確定申告書には扶養者の住所を記入する欄はありませんが、今後はマイナンバーの導入によりヒモ付けが容易になる可能性がありますので、きちんと添付しましょう。

 

6. 確定申告書の配偶者特別控除の記入の仕方

確定申告の配偶者特別控除の記入の仕方は以下のとおりです。
第一表と第二表に記入します。

【確定申告書A】

・第一表…(12 )〜(13)配偶者(特別)控除欄に金額を記入します。
所得に応じた控除額を記入します。

「区分」の□には「1」と記入します。

(41)配偶者の合計所得金額の欄に、所得金額を記入します。

・第二表…(12 )〜(14)配偶者(特別)控除欄 に、配偶者の氏名・生年月日を記入し「配偶者特別控除」の □をレ点でチェックします。海外にいる配偶者については、住所も記載します。

配偶者特別控除A1

配偶者特別A2

【確定申告書B】

・第一表…(21)〜(22)配偶者(特別)控除欄に金額を記入します。
所得に応じた控除額を記入します。

「区分」の□には「1」と記入します。

(49)配偶者の合計所得金額の欄に、所得金額を記入します。

・第二表…(21)〜(22)配偶者(特別)控除欄 に、配偶者の氏名・生年月日を記入し「配偶者特別控除」の □をレ点でチェックします。海外にいる配偶者については、住所も記載します。

配偶者特別B1

 

配偶者特別控除B2

 

0. 平成29年(平成28年度分)の確定申告におけるマイナンバーの対応について

平成28年度分の確定申告書からはマイナンバーの記入が必要になります。

マイナンバーは、提出する人の番号や法人番号(ある人のみ)だけでなく、控除対象配偶者や控除対象扶養親族の方などのマイナンバーも必要となります。
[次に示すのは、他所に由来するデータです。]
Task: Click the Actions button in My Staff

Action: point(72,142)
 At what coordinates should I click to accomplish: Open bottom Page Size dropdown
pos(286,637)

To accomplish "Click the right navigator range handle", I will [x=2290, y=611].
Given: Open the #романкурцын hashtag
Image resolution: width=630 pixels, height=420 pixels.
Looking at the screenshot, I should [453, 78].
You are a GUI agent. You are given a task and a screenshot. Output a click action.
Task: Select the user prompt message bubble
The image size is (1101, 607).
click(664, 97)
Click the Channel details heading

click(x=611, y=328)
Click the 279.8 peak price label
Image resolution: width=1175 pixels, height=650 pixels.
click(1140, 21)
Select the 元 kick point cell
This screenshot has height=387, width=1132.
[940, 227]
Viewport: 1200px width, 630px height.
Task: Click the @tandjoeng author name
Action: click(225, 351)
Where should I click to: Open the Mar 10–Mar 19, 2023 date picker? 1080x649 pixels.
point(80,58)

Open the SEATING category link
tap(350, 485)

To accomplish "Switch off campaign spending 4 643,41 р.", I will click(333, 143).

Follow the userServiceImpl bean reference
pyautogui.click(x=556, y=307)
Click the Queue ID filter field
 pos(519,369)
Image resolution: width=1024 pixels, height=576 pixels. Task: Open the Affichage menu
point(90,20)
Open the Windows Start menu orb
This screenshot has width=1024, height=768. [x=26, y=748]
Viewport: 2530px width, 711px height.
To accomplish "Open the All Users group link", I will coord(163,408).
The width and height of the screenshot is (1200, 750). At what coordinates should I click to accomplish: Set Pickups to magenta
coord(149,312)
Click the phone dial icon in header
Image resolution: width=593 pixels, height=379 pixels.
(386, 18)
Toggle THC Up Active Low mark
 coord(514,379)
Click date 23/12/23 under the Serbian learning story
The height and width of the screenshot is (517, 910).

マイナンバーが記入された申告書を税務署等へ提出する際には、税務署等で「本人確認」が必要です。
本人確認の仕方は、マイナンバーカードや、通知カードと運転免許証など写真付きの身分証明書などで確認をします。

手続の際には、これらの本人確認書類を提示するか、写しを確定申告書に添付をします。
e-taxの場合は、PDFなどにして添付します。

最後に

いかがでしたでしょうか。
配偶者控除よりも、配偶者特別控除の方が受けるための条件が少し厳しくなっています。
条件をしっかり把握してから控除をうけましょう。